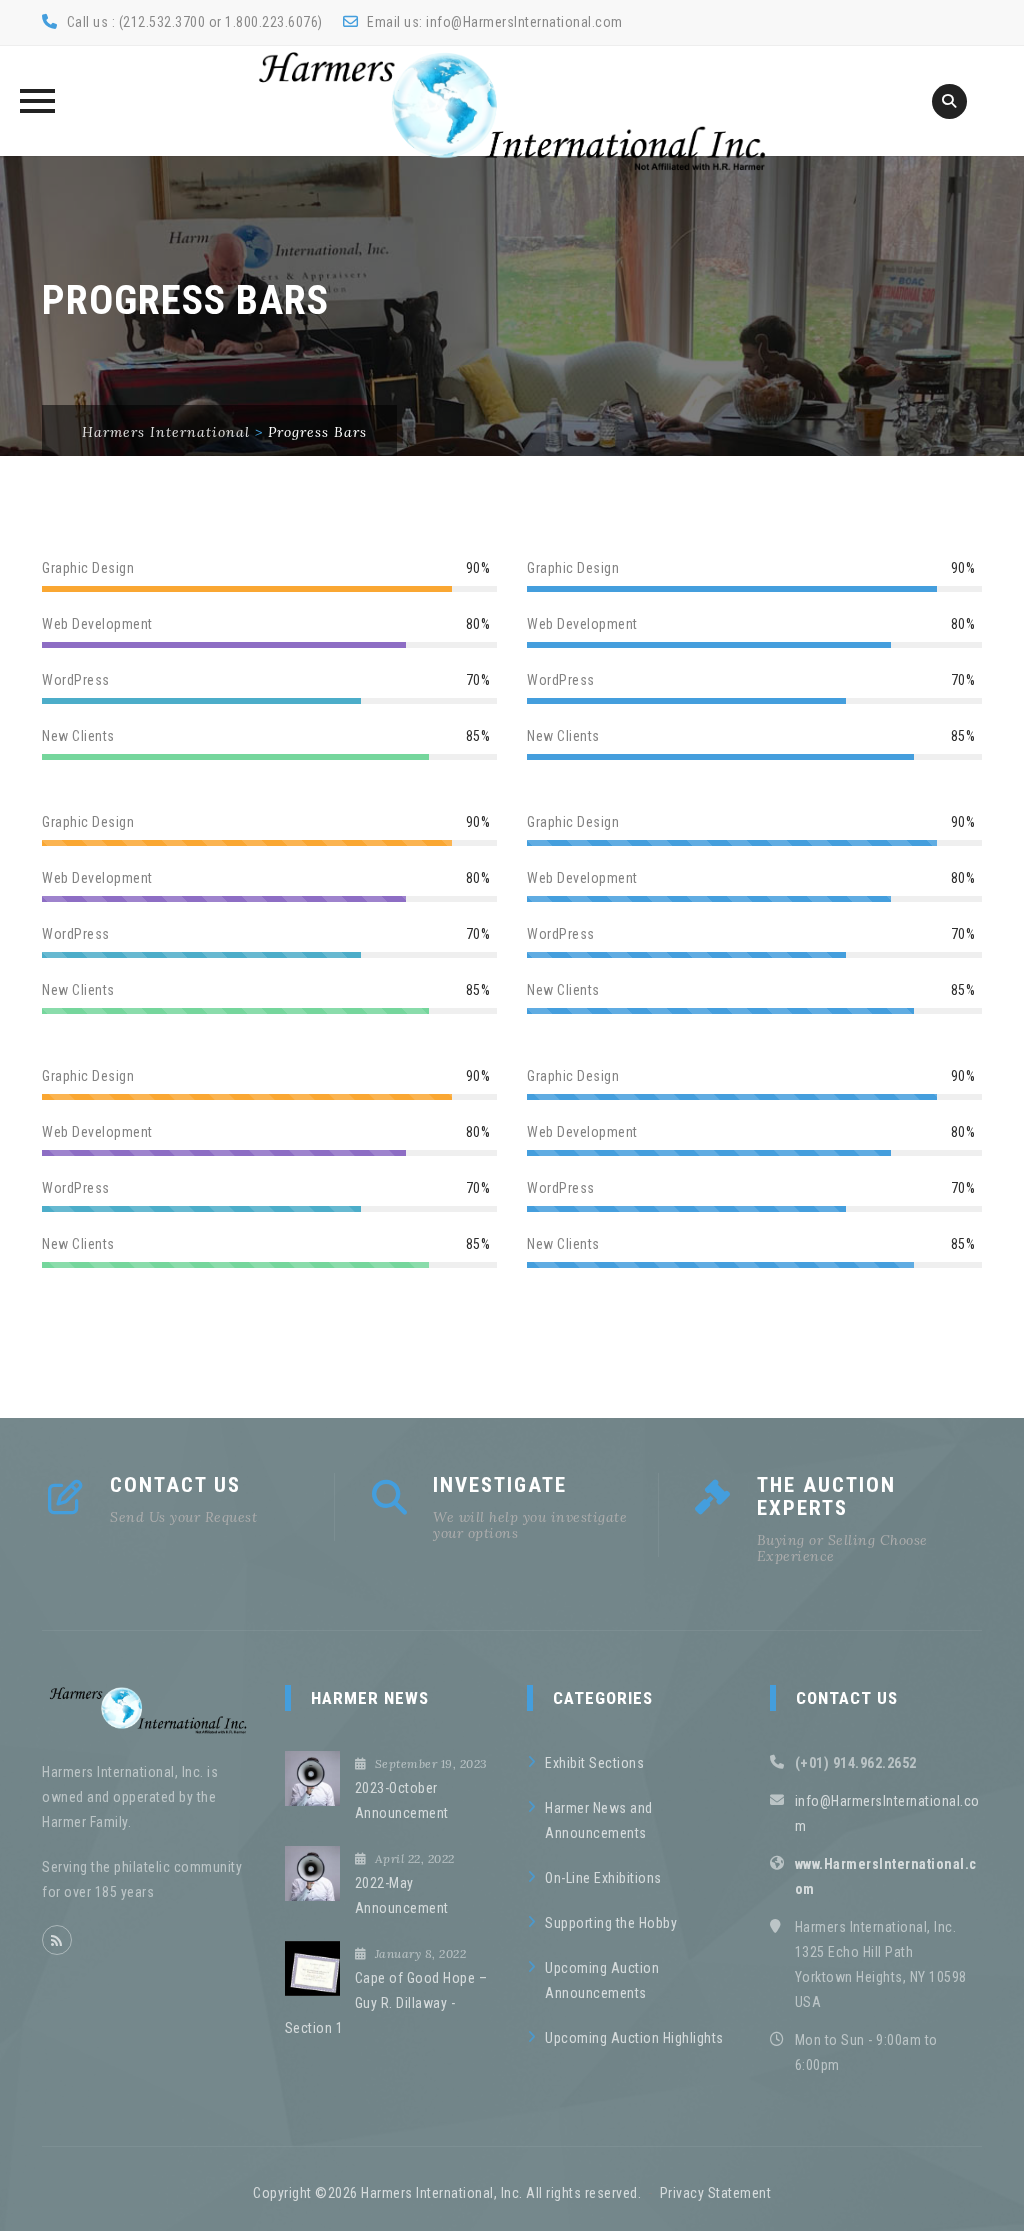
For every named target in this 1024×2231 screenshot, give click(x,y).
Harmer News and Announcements (599, 1820)
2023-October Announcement (402, 1800)
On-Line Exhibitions (603, 1878)
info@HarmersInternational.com (524, 22)
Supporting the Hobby (611, 1923)
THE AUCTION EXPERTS (826, 1496)
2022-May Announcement (402, 1895)
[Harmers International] (511, 111)
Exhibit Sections (594, 1763)
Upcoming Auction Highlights (634, 2038)
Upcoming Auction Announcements (602, 1980)
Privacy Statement (716, 2193)
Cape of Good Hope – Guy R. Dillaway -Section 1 (386, 2003)
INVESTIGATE (500, 1485)
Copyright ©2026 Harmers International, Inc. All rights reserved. (447, 2193)
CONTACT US (175, 1485)
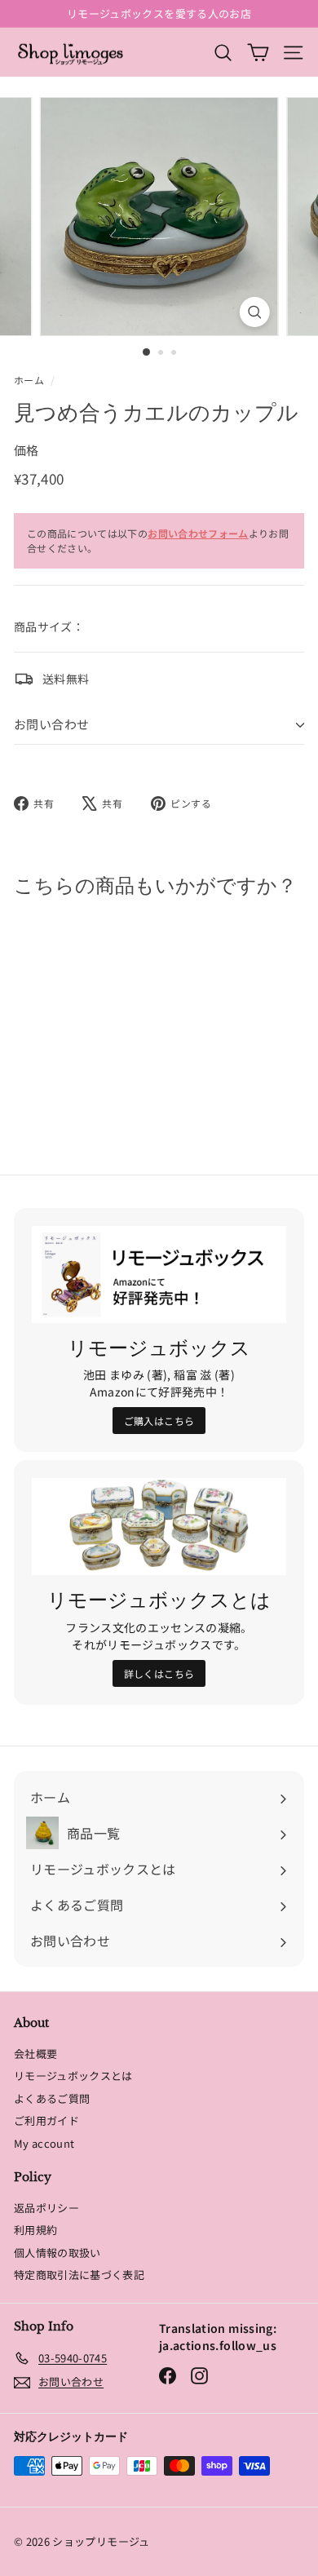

⁂

• _Your objective_:
Output exactly the lines from the line containing "Upcoming Auction Announcements (602, 1980)" through the last line of the records, both included, and leave out every picture.

• _Answer_:
Upcoming Auction Announcements (602, 1980)
Privacy Statement (716, 2193)
Cape of Good Hope – Guy R. Dillaway -Section 1 (386, 2003)
INVESTIGATE (500, 1485)
Copyright ©2026 Harmers International, Inc. All rights reserved. (447, 2193)
CONTACT US (175, 1485)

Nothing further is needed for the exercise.